Ella Pamfilova on Human Rights in Russia

Between 2004 and the end of July, Ella Pamfilova served as the Russian president’s adviser on human rights. But she left that post to protest a wave of violent attacks against human-rights activists. In the past year three of them have been murdered, and four others have had to flee the country. NEWSWEEK’s Anna Nemtsova talked to Pamfilova in Moscow about Dmitry Medvedev and the government’s attitude toward human rights. Excerpts:

Every time we’ve spoken this year you’ve sounded more and more worried. Why?

For years, I withstood a never-ending wave of hate from members of the ruling United Russia party, activists of youth movements, and some members of the administration. It felt like I was living between a hammer and an anvil. The only true ally I had was President Medvedev.

What was your agenda?

Building a bridge between the president and human-rights groups, the main critics of Russia’s state power. Obviously, it was important for both sides to have a dialogue, to break a wall and find understanding about the main principles of civil-society activities. The situation with human rights was quite hopeless.

You are criticized for getting involved in politics. Can human rights and politics stay apart?

It goes without saying that our role involves political struggle. I had a mission of interpreting human-rights advocates’ views in the country, where there is zero political competition, where there is no political opposition, where the system immediately pushes every critic out.
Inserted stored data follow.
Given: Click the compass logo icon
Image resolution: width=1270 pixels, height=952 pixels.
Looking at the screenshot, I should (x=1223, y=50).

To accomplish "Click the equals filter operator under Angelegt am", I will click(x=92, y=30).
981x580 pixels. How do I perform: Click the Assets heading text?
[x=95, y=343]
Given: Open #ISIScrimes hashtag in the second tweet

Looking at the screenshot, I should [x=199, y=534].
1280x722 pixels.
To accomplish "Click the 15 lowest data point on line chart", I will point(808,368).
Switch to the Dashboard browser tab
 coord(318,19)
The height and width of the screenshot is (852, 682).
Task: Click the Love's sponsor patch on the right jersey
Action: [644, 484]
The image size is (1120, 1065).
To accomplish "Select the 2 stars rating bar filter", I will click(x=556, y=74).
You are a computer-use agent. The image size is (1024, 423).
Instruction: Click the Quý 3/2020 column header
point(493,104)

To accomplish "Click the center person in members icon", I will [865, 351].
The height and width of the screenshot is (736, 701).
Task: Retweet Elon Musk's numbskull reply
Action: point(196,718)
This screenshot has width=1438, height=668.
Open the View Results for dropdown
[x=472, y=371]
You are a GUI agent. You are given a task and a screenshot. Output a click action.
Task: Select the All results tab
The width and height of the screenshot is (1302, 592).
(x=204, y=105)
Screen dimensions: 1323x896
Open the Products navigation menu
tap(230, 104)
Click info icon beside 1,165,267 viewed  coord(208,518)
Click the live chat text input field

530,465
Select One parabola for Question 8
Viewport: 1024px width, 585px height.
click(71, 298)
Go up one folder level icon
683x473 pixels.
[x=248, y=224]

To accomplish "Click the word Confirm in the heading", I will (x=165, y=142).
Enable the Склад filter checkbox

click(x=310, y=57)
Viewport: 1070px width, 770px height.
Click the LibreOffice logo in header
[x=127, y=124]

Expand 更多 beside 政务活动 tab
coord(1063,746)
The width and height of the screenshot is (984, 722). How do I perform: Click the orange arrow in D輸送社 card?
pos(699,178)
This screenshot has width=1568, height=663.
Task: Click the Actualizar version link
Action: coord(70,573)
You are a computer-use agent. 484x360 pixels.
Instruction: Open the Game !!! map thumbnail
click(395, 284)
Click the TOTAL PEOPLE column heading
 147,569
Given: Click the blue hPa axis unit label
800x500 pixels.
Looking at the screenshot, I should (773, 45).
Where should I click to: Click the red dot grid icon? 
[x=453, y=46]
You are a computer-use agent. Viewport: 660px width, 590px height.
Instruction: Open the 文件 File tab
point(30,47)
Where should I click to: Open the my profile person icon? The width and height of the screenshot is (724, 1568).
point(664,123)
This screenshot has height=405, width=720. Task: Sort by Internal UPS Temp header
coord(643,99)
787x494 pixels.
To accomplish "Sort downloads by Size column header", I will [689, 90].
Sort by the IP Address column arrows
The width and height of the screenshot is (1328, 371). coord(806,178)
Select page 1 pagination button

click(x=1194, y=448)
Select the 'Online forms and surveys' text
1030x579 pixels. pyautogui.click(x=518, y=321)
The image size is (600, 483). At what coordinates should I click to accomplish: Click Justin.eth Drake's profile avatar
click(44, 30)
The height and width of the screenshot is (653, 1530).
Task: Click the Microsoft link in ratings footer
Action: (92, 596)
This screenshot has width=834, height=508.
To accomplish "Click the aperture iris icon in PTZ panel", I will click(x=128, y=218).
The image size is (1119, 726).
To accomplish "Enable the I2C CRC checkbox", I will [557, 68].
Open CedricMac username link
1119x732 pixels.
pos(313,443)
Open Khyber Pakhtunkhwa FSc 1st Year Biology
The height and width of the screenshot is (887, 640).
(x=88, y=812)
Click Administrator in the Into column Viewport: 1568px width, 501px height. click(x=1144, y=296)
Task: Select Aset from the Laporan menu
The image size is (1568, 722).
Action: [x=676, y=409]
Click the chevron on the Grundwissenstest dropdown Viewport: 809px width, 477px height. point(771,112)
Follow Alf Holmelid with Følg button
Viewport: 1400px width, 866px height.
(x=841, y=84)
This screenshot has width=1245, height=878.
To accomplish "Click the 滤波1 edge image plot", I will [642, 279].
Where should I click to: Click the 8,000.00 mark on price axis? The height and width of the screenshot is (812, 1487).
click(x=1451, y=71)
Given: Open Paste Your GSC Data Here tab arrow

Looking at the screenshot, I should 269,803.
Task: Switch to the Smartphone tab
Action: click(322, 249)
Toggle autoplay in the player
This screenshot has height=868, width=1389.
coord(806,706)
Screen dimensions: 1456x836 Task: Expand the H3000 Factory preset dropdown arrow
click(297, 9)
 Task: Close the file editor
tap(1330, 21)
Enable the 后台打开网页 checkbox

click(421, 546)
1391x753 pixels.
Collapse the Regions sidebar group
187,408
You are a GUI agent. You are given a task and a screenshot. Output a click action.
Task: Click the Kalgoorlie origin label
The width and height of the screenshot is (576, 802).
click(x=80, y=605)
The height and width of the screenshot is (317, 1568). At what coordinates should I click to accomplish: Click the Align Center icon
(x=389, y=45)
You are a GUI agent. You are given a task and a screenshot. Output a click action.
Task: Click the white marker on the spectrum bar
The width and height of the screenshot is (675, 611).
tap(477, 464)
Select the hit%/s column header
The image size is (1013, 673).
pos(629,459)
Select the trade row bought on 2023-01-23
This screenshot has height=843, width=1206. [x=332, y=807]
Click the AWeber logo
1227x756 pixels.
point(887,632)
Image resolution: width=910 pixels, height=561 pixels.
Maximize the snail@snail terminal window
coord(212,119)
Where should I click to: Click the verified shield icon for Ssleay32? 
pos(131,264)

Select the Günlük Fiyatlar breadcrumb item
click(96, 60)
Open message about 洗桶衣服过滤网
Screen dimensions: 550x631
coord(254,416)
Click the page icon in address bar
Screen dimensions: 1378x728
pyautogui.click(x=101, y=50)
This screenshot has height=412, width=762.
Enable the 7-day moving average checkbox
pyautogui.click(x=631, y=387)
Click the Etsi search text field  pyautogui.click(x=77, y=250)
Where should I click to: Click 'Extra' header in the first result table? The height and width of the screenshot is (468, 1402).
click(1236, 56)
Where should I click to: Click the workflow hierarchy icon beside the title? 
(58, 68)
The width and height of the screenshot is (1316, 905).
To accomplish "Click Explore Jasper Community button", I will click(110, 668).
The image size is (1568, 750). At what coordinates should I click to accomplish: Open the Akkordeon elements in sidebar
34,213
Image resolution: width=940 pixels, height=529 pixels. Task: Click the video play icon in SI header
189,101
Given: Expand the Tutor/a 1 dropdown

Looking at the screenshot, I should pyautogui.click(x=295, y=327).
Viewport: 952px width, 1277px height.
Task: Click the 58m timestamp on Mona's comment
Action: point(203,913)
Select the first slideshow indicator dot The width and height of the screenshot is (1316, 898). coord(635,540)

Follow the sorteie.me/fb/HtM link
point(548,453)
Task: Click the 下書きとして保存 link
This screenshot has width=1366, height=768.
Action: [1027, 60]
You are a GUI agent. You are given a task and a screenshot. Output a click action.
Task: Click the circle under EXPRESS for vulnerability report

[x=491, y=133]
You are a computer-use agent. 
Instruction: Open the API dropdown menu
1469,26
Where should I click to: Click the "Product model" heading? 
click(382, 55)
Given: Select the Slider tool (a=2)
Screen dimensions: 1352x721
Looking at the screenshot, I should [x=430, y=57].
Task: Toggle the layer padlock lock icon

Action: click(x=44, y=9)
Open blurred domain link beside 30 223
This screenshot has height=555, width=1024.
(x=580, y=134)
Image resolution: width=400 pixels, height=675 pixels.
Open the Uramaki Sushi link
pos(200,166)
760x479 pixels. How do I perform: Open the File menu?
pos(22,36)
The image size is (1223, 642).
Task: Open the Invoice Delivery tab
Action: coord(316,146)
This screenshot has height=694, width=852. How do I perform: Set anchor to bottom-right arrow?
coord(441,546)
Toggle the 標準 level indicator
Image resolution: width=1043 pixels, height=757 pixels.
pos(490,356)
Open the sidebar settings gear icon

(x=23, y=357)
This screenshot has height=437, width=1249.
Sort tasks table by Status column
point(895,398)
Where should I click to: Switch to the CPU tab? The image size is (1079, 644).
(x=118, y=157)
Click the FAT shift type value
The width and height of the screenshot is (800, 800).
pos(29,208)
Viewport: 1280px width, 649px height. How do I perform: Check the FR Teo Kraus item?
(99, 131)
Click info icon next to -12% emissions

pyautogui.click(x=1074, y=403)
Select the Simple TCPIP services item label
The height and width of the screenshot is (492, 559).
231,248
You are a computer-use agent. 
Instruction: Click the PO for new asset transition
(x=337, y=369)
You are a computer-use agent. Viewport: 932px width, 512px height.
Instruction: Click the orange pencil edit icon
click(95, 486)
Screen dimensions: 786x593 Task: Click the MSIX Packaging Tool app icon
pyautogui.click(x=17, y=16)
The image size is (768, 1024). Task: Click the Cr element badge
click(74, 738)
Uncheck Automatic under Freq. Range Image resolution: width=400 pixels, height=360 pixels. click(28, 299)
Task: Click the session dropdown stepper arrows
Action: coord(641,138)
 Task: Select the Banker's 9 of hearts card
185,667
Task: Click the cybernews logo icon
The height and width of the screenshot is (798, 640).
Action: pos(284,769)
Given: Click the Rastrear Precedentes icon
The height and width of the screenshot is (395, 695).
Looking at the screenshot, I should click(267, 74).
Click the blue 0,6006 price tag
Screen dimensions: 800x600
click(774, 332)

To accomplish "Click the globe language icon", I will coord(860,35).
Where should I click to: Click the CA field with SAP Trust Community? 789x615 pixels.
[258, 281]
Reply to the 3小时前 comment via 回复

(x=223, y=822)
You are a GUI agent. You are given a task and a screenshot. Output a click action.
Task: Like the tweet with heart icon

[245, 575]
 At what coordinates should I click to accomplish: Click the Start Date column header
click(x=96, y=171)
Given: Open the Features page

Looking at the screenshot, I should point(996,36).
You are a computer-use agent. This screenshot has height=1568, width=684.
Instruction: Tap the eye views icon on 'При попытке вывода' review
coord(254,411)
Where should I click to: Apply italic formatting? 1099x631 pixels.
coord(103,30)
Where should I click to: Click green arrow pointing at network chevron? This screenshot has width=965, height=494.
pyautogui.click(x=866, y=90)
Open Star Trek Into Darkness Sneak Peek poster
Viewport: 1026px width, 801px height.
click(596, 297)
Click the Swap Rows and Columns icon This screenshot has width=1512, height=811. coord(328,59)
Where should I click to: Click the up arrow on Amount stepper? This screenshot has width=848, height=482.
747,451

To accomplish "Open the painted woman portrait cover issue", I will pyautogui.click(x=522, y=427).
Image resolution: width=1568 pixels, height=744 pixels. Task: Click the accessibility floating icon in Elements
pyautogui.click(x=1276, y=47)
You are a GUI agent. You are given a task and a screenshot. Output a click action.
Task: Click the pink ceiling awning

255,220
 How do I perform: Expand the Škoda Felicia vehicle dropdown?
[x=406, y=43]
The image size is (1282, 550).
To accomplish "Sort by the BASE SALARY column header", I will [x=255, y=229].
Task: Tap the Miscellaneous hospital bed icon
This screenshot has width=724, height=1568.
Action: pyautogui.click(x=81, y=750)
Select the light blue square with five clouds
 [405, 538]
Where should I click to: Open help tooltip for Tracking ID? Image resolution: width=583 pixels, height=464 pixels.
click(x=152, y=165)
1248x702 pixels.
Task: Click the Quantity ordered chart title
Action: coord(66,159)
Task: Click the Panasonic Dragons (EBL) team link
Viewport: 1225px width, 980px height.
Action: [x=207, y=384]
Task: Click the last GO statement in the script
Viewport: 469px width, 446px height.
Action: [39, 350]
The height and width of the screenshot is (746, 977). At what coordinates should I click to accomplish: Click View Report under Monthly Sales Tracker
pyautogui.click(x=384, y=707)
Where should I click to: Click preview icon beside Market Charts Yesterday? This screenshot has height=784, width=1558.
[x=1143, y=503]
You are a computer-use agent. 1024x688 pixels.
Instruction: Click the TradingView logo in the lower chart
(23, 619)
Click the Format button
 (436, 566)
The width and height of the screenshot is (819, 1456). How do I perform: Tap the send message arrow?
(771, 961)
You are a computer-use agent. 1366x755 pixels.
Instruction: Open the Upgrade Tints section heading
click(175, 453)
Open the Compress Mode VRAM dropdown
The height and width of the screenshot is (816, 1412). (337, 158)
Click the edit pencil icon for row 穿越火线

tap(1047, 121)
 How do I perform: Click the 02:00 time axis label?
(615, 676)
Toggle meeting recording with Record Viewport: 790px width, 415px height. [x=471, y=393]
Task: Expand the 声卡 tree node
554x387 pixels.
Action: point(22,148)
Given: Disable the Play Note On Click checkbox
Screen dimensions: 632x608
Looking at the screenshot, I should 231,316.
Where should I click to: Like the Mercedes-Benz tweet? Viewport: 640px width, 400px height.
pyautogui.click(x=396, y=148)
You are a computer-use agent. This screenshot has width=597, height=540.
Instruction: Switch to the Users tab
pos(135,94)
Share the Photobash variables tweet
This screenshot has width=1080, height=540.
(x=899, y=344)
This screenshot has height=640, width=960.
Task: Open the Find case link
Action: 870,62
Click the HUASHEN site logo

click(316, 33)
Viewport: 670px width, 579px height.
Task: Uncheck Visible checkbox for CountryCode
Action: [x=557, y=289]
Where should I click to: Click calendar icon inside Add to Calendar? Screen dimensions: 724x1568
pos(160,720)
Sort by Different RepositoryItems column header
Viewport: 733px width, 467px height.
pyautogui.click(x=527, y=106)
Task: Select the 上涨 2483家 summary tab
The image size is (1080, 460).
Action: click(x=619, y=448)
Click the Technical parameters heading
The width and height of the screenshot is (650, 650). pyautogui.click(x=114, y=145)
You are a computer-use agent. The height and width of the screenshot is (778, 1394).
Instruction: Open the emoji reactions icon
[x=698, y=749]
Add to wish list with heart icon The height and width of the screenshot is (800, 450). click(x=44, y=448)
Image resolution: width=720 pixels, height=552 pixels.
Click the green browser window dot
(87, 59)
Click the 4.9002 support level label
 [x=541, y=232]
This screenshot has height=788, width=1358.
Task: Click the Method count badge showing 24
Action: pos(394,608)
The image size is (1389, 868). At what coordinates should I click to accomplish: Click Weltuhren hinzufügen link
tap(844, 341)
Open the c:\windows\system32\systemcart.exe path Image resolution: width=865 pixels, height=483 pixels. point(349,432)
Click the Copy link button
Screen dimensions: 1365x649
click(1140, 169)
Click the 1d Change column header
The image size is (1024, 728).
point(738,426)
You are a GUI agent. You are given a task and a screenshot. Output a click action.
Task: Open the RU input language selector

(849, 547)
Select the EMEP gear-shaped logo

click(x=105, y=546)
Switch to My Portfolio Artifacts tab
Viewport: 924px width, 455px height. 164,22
What was your biggest achievement?

The Civil Society Institutions and Human Rights Council that we organized under the president had more than 30 activists; each had his or her own complicated agenda. The president spent hours talking to our council members about abductions and murders in the North Caucasus. The president looked into the cases of human-rights violations. That was my victory. The problem was that most of the president’s orders stayed ignored—that I consider the president’s failure.

What was the most disappointing case?

Several months ago, after the terror attack on Kizlyar in Dagestan, I traveled to meet with the victims’ families. It was our council who struggled to remind the Kremlin [that the victims included] their servicemen, their people, and [that they needed to pay] financial compensation to the victims’ widows. The president ordered that it be paid. Three months later, it has not been. Also, for many months, people have been protesting to protect the Khimki Forest outside Moscow, where a highway is being built. Aware that the case involved corruption at the highest level, the president ordered the prosecutor general to investigate. But the system does not work—somebody does not want to obey the president’s orders.

Did you and Medvedev have disagreements?

We totally disagreed about the new law giving the FSB [the Federal Security Service] the right to jail people even if they have not committed a crime. This is natural, that we could not agree on every issue. Our main frustration was to see the president drown in the total indifference demonstrated by his men in power. So even in the cases where our council found common ground with President Medvedev, his system failed him—we saw no outcome from his measures.

What is your advice to the president?

To make the system work and fight corruption, he should fire everybody who disobeys his orders, without mercy. The problem with human rights and freedoms is very deep in Russia. But that is just a part of a much bigger issue: human rights and freedoms cannot be protected in a country with immature democratic institutions.